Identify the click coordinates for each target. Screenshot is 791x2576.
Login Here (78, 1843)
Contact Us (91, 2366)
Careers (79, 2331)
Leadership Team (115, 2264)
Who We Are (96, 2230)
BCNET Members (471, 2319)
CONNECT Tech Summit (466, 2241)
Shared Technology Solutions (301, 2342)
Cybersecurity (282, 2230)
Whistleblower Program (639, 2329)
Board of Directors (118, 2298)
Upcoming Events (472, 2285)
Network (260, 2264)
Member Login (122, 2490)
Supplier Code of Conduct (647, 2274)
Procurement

ACTIVITY: Could the data above be returned exactly as it stands?

EXERCISE RESPONSE:
Identify the click coordinates for each target. Screenshot is 791x2576.
Login Here (78, 1843)
Contact Us (91, 2366)
Careers (79, 2331)
Leadership Team (115, 2264)
Who We Are (96, 2230)
BCNET Members (471, 2319)
CONNECT Tech Summit (466, 2241)
Shared Technology Solutions (301, 2342)
Cybersecurity (282, 2230)
Whistleblower Program (639, 2329)
Board of Directors (118, 2298)
Upcoming Events (472, 2285)
Network (260, 2264)
Member Login (122, 2490)
Supplier Code of Conduct (647, 2274)
Procurement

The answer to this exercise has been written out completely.